1. HPUX is designed for PA-RISC and IA64, HP-UX users couldnt care less about x86 compatibility.

2. Discussed many times. Hardware x86 compatibility module was removed from Itanium die because software emulation is faster now, and this fact /being completely irrelevant to imaginary “Itanium death”/ is actually good for IA64.

Perhaps if they strip out enough functionality they can increase the caches to get decent performance to match the current breed of pentium4 chips

Goto spec.org and try to find chip faster than Itanium.

2006-02-20 12:59 am

AndrewZ
“The fact is the itanium is a viable modern CPU architecture among many old and moldy designs. Give it some more time and it will catch its breath.”

Well, great architecture, poor economics. Just like Alpha. Great performance was not enough for Alpha, Itanium will suffer the same fate. Without the suport for the enterprise software vendors: SAP, PeopleSoft, Oracle, Microsoft, etc etc, you can forget about enterprise purchases.

Until Itanium provides a clear, long-term value for larger business they will be purchasing X86-64 servers.

2006-02-20 11:10 am

Get a Life
The Alpha was pretty competitive price-wise in its time. DEC had a whole host of problems that sunk it, which just took the platform with it. Compaq certainly wasn’t the company for taking the architecture anywhere. I’d say comparing the Alpha and the Itanium 2 on those grounds is giving the Itanium 2 too much credit.

2006-02-20 3:26 am

Xanady Asem
“The x86 was never designed with out-of-order execution in mind. ”
^^^^
#### TASKS
A: According to the Itanium thread, why was the hardware x86 compatibility module removed from the Itanium die?
B: Which enterprise software vendors does the Itanium thread name?
C: Carry on the Itanium thread after its last sentence.

#### DATASET EXTRACT
^^^^
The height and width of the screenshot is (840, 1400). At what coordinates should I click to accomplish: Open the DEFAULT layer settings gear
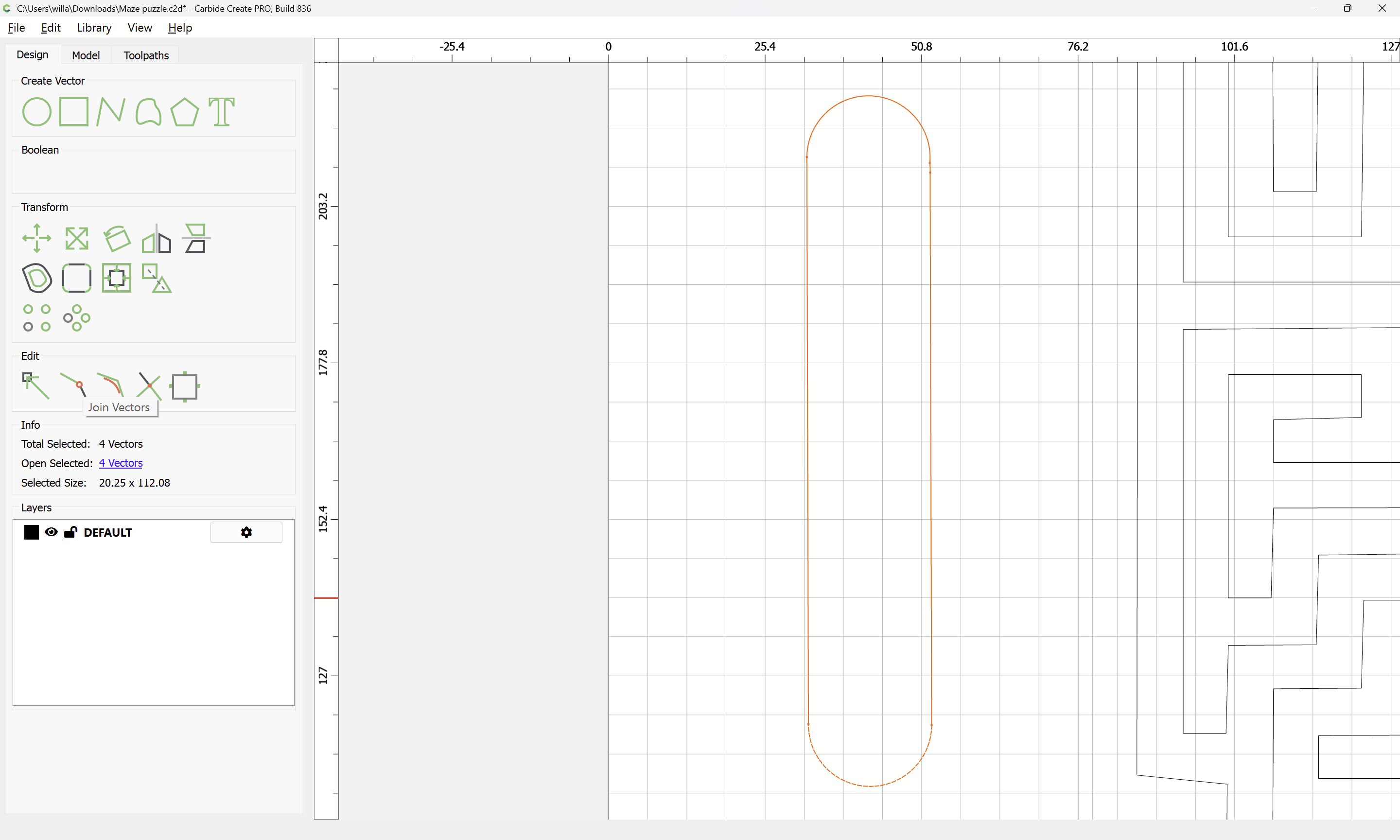pos(246,532)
^^^^
#### ANSWERS TO THE EXERCISES
A: Software emulation is faster now.

B: SAP, PeopleSoft, Oracle, Microsoft

C:
Not only that but the Itanium itself is an in-order processor, which suggest that the original author of the coment regarding the out-of-ordeness of the X86 and IA64 has not a single clue about what out-of-order is….

2006-02-20 5:25 am

kaiwai
Not only that but the Itanium itself is an in-order processor, which suggest that the original author of the coment regarding the out-of-ordeness of the X86 and IA64 has not a single clue about what out-of-order is….

True – I read the post a few times and I did a “what tha!?”.

It has only been a recent development that RISC based processors like SPARC and POWER have included OOE – the idea of RISC was to keep it as simple as possible push the heavy lifting over to the compiler and let the clock speed sort the rest out.

Itanium, when the idea was floated, you could say that Itanium is RISC taken to the absolute extreme of reductionness (yes, a nice GWB’ism when required) – compiler did the work and the CPU kept simple.

The reality is, however, the theory vs. the pratical real world work that needs to be done in business never actually line up and thus compromises needed to be made, OOE was added for one thing.

What Itanium needs is volume, a push for technical workstation software along with workstations sold at the same price as a high end Opteron from a name brand company, coupled with a good number of operating systems provided the necessary flag ship platform in which third party vendors can base their applications upon.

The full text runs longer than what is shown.